# [ОТРЫВОК ТЕКСТА]
Были слухи, что именно эту подводную лодку затащили в Плимутский док, ибо повреждения ее были впечатляющими. Еще 4 сентября, когда насчет причин катастрофы ходили самые противоречивые слухи, заместитель начальника Генштаба генерал-полковник Валерий Манилов неожиданно для всех объявил о том, что в 50 метрах от «Курска» «обнаружено нечто похожее на ограждение боевой рубки, установленной на подводных лодках США или Великобритании.» По словам Манилова, обнаруженное «ограждение боевой рубки» в настоящее время усиленно охраняется боевыми кораблями Северного флота.
Но и это не все! Еще не было официального заявления России об аварии «Курска», а английские спасательные силы уже были приведены в полную готовность и вышли в море. Зачем объявили эту тревогу? Чтобы проверить собственную боеготовность? Чтобы спасать российский «Курск»? А может, спешили спасать своих? Почему же тогда остановились на полпути — не потому ли, что получили сообщение, что поврежденная лодка все-таки идет своим ходом домой?

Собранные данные

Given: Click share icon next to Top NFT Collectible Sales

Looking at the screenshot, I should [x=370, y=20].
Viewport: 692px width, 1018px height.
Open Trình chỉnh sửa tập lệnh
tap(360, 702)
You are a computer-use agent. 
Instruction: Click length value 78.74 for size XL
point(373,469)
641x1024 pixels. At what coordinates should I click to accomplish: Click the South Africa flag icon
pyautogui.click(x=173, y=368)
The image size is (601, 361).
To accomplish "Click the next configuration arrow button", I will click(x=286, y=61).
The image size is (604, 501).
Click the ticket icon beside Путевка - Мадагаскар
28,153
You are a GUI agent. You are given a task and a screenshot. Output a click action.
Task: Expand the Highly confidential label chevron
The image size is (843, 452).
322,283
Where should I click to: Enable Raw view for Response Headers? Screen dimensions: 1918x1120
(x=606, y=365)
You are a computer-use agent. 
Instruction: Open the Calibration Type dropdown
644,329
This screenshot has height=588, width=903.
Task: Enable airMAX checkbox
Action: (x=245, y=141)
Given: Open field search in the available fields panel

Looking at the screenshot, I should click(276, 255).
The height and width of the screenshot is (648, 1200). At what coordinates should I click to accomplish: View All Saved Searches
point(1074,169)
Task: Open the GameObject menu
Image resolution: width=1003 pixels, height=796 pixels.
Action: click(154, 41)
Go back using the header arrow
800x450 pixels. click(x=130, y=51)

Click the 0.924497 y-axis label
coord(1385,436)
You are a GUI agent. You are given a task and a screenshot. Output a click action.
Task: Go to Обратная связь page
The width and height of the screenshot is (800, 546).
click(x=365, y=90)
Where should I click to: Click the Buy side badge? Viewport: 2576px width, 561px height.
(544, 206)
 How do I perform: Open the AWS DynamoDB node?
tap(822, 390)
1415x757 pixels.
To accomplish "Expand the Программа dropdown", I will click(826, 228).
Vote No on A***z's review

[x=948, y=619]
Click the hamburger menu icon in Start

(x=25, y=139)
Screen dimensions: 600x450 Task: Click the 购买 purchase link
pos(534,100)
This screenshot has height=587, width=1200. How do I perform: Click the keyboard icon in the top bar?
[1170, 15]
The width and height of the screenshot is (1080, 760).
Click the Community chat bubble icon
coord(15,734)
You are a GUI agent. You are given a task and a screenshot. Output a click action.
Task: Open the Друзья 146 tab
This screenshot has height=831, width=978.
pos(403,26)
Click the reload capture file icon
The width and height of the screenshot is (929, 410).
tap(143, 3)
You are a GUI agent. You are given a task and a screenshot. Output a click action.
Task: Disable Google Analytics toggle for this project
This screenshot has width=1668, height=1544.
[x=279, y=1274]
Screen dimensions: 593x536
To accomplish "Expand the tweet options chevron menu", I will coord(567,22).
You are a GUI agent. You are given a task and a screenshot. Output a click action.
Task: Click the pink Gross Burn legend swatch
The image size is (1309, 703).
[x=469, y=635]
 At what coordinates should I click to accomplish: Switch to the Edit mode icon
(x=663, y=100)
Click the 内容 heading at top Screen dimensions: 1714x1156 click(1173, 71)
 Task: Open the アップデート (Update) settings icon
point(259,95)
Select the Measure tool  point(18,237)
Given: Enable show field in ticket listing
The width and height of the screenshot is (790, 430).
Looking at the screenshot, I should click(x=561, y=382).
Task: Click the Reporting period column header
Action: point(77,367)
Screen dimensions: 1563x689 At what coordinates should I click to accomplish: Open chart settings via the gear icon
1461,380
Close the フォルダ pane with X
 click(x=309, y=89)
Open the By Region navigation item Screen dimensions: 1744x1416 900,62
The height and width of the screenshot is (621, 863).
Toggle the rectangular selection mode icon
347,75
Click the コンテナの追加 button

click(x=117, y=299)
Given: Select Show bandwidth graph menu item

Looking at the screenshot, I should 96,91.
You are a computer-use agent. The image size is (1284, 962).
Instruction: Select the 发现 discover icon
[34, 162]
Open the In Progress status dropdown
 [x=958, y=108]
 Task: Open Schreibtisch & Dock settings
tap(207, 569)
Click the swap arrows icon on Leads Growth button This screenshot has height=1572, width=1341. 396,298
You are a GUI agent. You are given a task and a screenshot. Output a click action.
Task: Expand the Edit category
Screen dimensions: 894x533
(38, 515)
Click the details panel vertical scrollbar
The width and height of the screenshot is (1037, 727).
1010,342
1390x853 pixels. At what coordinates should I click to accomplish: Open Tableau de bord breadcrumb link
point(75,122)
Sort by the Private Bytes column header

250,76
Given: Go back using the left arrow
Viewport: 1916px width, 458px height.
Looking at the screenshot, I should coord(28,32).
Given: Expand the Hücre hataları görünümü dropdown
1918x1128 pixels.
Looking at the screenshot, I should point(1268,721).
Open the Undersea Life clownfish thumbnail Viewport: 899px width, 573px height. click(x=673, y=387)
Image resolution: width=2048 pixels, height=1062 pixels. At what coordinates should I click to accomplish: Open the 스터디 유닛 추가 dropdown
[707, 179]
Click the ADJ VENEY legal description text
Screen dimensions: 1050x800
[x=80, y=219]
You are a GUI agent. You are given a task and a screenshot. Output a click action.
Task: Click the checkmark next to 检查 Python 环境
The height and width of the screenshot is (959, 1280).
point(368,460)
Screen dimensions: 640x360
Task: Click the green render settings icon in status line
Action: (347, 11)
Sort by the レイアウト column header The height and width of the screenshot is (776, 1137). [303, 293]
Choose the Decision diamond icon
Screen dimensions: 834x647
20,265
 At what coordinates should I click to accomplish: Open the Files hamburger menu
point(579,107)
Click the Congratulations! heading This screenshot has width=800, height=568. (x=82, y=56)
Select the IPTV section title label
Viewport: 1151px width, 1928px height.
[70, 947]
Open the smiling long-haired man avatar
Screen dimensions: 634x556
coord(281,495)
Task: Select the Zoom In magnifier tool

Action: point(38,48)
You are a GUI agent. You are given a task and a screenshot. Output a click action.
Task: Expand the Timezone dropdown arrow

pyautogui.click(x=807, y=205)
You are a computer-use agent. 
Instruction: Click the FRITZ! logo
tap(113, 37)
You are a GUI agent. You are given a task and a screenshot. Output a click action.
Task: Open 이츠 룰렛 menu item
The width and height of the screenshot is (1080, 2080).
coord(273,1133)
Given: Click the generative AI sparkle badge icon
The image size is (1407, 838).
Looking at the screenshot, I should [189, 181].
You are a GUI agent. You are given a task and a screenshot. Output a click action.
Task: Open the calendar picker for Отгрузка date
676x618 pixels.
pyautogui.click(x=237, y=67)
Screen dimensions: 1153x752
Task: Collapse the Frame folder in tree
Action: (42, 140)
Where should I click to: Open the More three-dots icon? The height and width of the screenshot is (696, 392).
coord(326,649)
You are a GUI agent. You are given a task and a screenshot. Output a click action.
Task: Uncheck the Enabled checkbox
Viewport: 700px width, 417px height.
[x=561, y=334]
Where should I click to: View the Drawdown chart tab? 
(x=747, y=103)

# [ЧТО СДЕЛАТЬ]
**A)** Перескажите отрывок в двух предложениях.
**B)** Переведите на английский язык предложение из отрывка: «Еще не было официального заявления России об аварии «Курска», а английские спасательные силы уже были приведены в полную готовность и вышли в море».
**C)** Перепишите из отрывка без изменений часть, которая начинается со слов «Были слухи, что» и заканчивается словами «кораблями Северного флота.».
Эти записи взяты из другого источника.

# [ОТВЕТЫ]
**A)** По слухам, эту подводную лодку с впечатляющими повреждениями затащили в Плимутский док, а 4 сентября генерал-полковник Валерий Манилов объявил, что в 50 метрах от «Курска» обнаружено нечто похожее на ограждение боевой рубки подлодки США или Великобритании, которое охраняют корабли Северного флота. Еще до официального заявления России об аварии английские спасательные силы были приведены в полную готовность и вышли в море, но остановились на полпути.

**B)** Russia had not yet made an official statement about the Kursk accident, but English rescue forces had already been put on full alert and had put to sea.

**C)**
Были слухи, что именно эту подводную лодку затащили в Плимутский док, ибо повреждения ее были впечатляющими. Еще 4 сентября, когда насчет причин катастрофы ходили самые противоречивые слухи, заместитель начальника Генштаба генерал-полковник Валерий Манилов неожиданно для всех объявил о том, что в 50 метрах от «Курска» «обнаружено нечто похожее на ограждение боевой рубки, установленной на подводных лодках США или Великобритании.» По словам Манилова, обнаруженное «ограждение боевой рубки» в настоящее время усиленно охраняется боевыми кораблями Северного флота.